The EXTERNPROTO opens a BIFSCommand stream that contains a ReplaceScene command with a BIFSScene with the PROTO definitions. The EXTERNPROTO code is found in the PROTO in this new scene with the same ID in this scene. The nodes that may be contained in this scene are ignored.
In case of a PROTO, the PROTOcode contains a (possibly empty) list of the sub-PROTOs of this PROTO in subProtos, followed by the code to execute the PROTO. The code is specified as a set of SFNodes, using a standard SFNode definition with the additional possibility to declare an IS field. Moreover, the PROTO body may contain ROUTEs if the hasROUTE flag is set to 1.
Annex B
(Informative)
Advanced Synchronization Model (FlexTime Model)

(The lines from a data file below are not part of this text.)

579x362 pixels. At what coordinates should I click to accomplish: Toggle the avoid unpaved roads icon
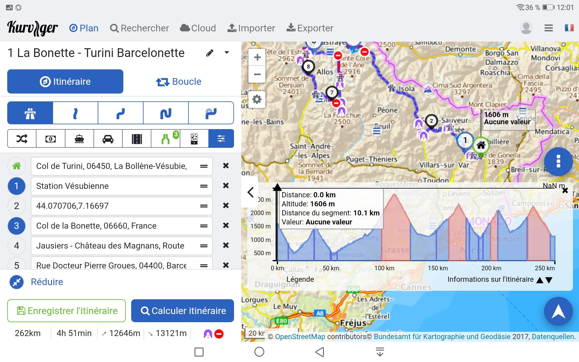click(x=194, y=139)
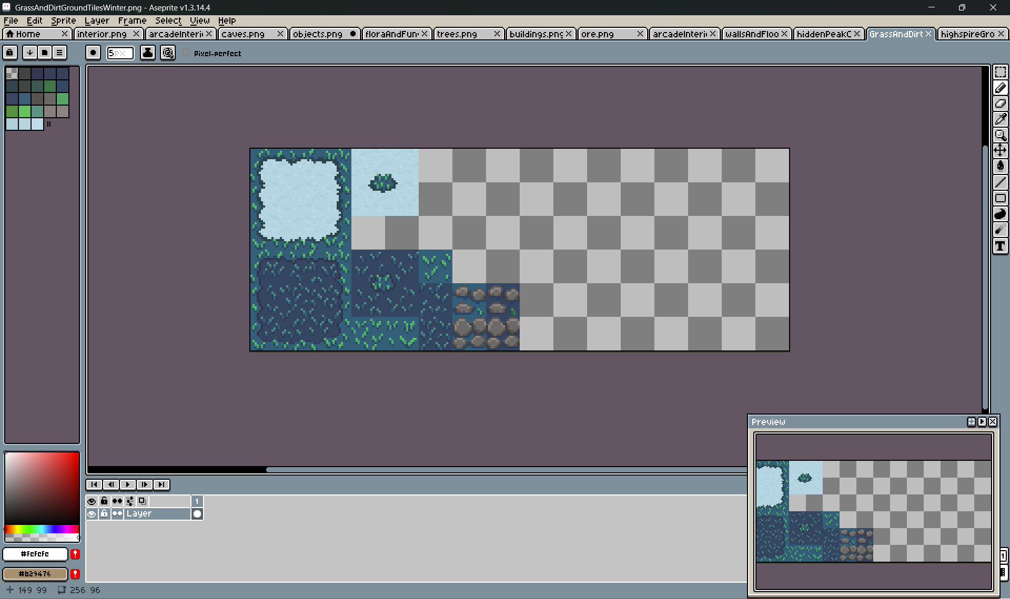Enable the Pixel-perfect checkbox

(186, 53)
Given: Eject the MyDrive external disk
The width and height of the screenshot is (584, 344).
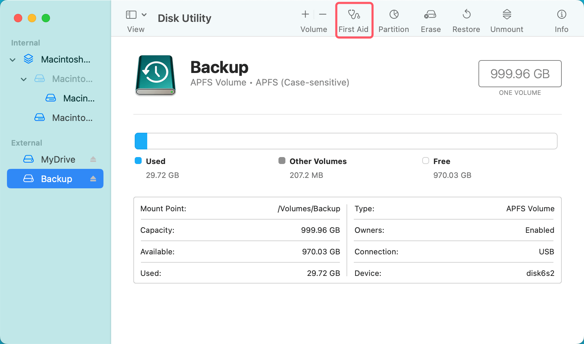Looking at the screenshot, I should (93, 159).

The Flextime model allows multiple "objects" that are connected temporally using temporal relationships such as co-start, co-end, meet. Objects are defined as whole Elementary Stream life cycles, but can also mean time segments withing the duration of an Elementary Stream. The FlexTime Model realizes that two Elementary Streams, or intervals thereof, can either start at the same time, end at the same time, or the end time of one coincides with the start time of another (they follow each other). By describing the connectivity with time stamps, the synchronization points are not restricted to whole Elementary Stream life cycles, but also apply to time intervals thereof.
Flexible duration
The FlexTime model is based upon a so-called "spring" metaphor. A spring comes with a set of 3 constants: the minimum length beyond which it won’t shrink, the maximum length beyond which it will break, and the optimal length at which it may rest comfortably. Following this spring model, MPEG-4 objects are viewed temporally as springs, each with the corresponding 3 spring constants. The optimal spring length (object playback duration) can be viewed as a hint to aid a receiver to choose a particular duration when more than one value is possible. Note that whereas stretching or shrinking the duration for video implies respectively slowing down or speeding up playback, for a still image, shrinking or stretching is merely holding the display shorter or longer.

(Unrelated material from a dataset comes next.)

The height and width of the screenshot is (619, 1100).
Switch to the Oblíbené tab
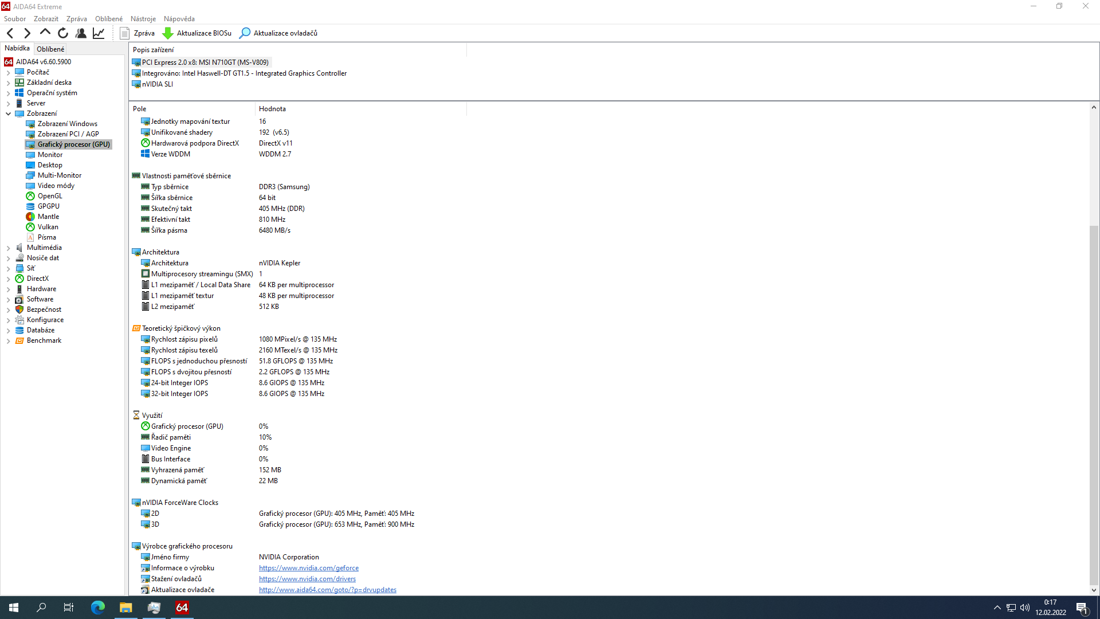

Relative start and end time
Two "objects are synchronized with respect to each other by defining that they either start at the same time, end at the same time, or the end time of one coincides with the start time of another (they follow each other). Additionally, it is possible to insert a delay between object start and end times, for example to let one object to start some length of time after the start of another.
Time Stamp Based TemporalForm
The TemporalForm node carries the information necessary for realizing the FlexTime Model. It provides a framework for temporal groupings: it allows Elementary Stream time intervals to align their start times and end times. It also provides a mechanism for specifying flexibility of the time segments as the TemporalForm carries minDuration, maxDuration, optDuration, and endSyncPriority fields for each flexed time segment.

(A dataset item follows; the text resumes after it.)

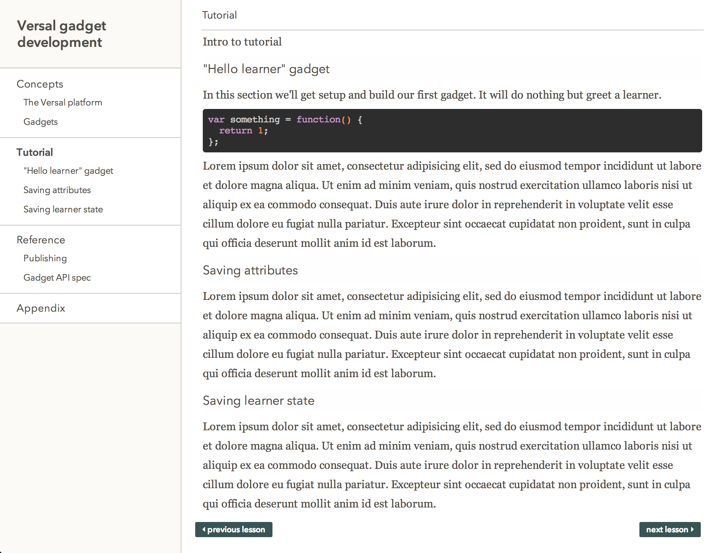
Task: Open the Appendix section
Action: coord(41,308)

The time segments are identified by Object Descriptor ID and start and end time stamps in the Elementary Streams described by the Object Descriptor. In the case of BIFS and OD streams, there are two ways to ensure uniqueness of these time stamps. One is to carry conflicting BIFS and OD command in a separate Elementary Stream and index each BIFS and OD command by its time. Two is to make each time stamp unique by varying the timing in a negligible way. Both methods can be applied where BIFS and OD time stamps need only be split across separate Elementary Streams when they flex independently of each other and have identical time stamps.